Tax revenues collection increased in 2014 but the fiscus still needs to find an extra R12-billion to fund government programmes and pay down the country’s sovereign debt. So an increase in taxes is inevitable this time around. Where will the money be found is the biggest question: will he target top earners or an already squeezed middle class?
Short on options, in his mini budget Nene laid out plans to cut government expenditure by R25-billion over two years while increasing tax revenue by R27-billion over the same period. He planned to cut the government spending ceiling as well in an effort to build a foundation of sustainable public finance and cut government debt.
Sound public finances matter because the government uses fiscal policy to transform society. Theoretically, classical government functions – providing public services to improve social cohesion and redistribution of opportunity – are conducive to higher long-term economic growth and improved social cohesion.
Finance Minister Nhlanhla Nene will need to find a way to spread the pain among as many groups as possible without causing anger or resentment. (Image: GCIS)
Public investment does help to stimulate economic growth in the short term, and the government has announced large public programmes. But this is not sustainable growth; historically those same programmes underpinned by structural reforms in government spending have proven to be successful.
In a speech on innovation and competitiveness in July 2014, he touched on similar themes: sluggish growth in South Africa can be improved through expanded trade with Africa; bold changes can help South Africa reduce unemployment and poverty, increase competitiveness and spur innovation. “The business before us now relates to the prioritisation of options and working through some tough trade-offs,” he said.
The problem for Nene is that the kind of fiscal consolidation he is planning requires better revenue collection mechanisms – an effective South African Revenue Services – and a wider tax base. The minister set himself a budget deficit target of 4.1% and given the almost 8% increase in collected revenue, it is an achievable goal.
Nene’s budget will be a balancing act; he will need to find a way to spread the pain among as many groups as possible without causing anger or resentment.

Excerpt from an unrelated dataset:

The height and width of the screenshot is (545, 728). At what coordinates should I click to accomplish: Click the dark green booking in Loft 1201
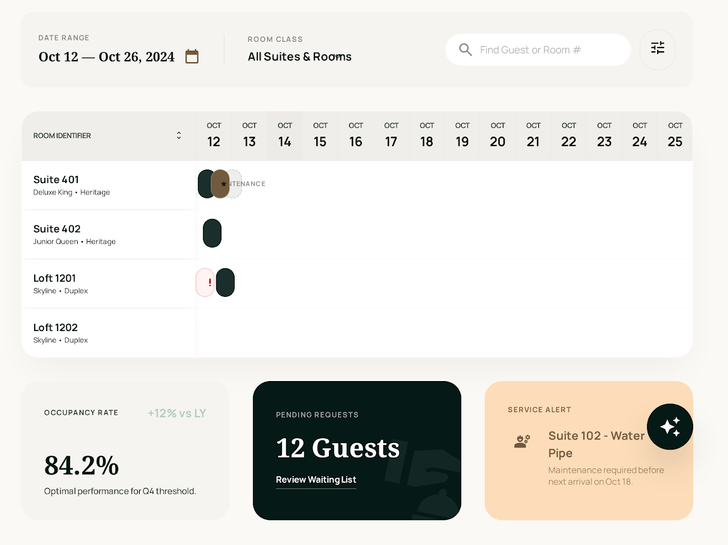(x=225, y=282)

Reining in spending and raising taxes will usher in a few years of pain, but he will ask South Africans to look at it as a call to action. “Not very bad, not very heavy pain, but it [is] unavoidable to narrow the budget deficit, stabilise debt and begin to rebuild fiscal space.”
In the 2014/2015 budget the Treasury committed to spending R847-billion over three years on infrastructure programmes. The government’s own figures suggest that this is a fraction of the R3-trillion in infrastructure investment that South Africa needs.
That is another tightrope Nene needs to walk as he plans the economic direction for the next few years. Government spending does spur economic growth; empirical evidence suggests, though, that how government money is spent matters. For investors what matters is spending that enforces the rule of law and protects property rights. For them, spending on institutions that protect these rights is as productive as money spent on infrastructure programmes.
South Africa needs investment, and Nene needs to not treat his tax base as a trough. He has one advantage. States remain solvent as long as their income streams cover their obligations, as long as they fulfil what economists call present value budget constraint, a level the minister can set.